## WHAT TO PRODUCE
Every entry below has to appear again in your reply, word for word, but no picture may.

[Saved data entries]
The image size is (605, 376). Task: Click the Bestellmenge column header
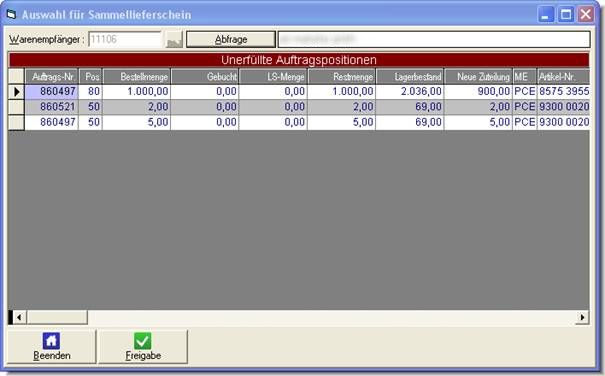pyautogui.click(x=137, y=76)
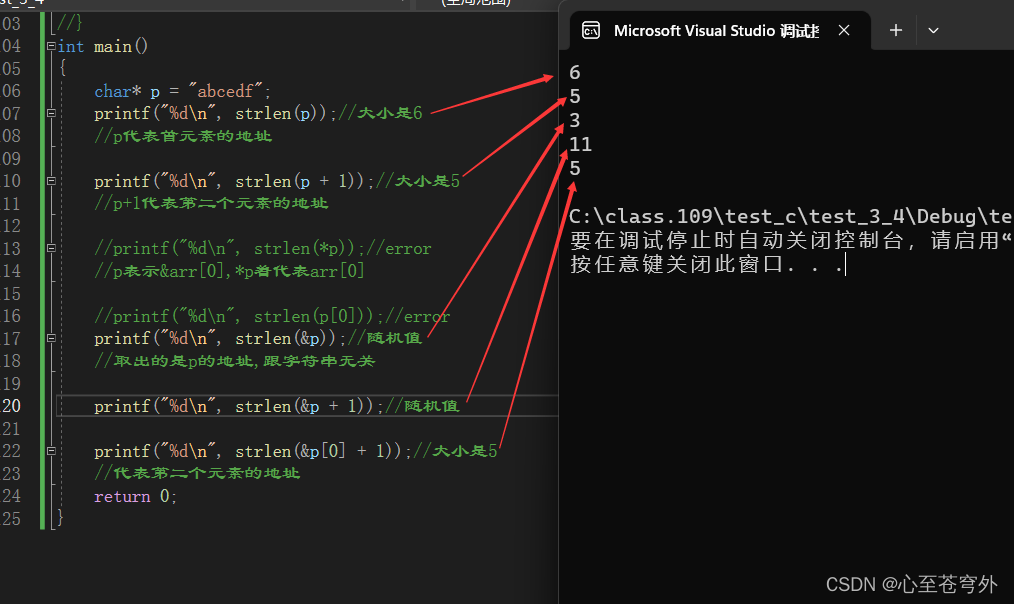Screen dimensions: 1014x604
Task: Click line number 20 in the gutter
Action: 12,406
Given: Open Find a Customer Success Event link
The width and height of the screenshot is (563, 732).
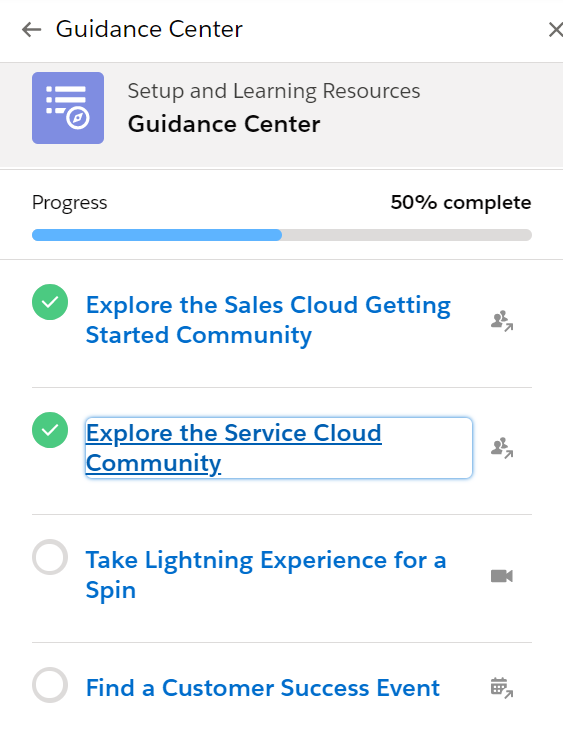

## SOLUTION FOR THIS EXERCISE
The image size is (605, 376). Task: Click the Bestellmenge column header
pyautogui.click(x=137, y=76)
Screen dimensions: 1014x604
Task: Click line number 20 in the gutter
Action: 12,406
Given: Open Find a Customer Success Event link
The width and height of the screenshot is (563, 732).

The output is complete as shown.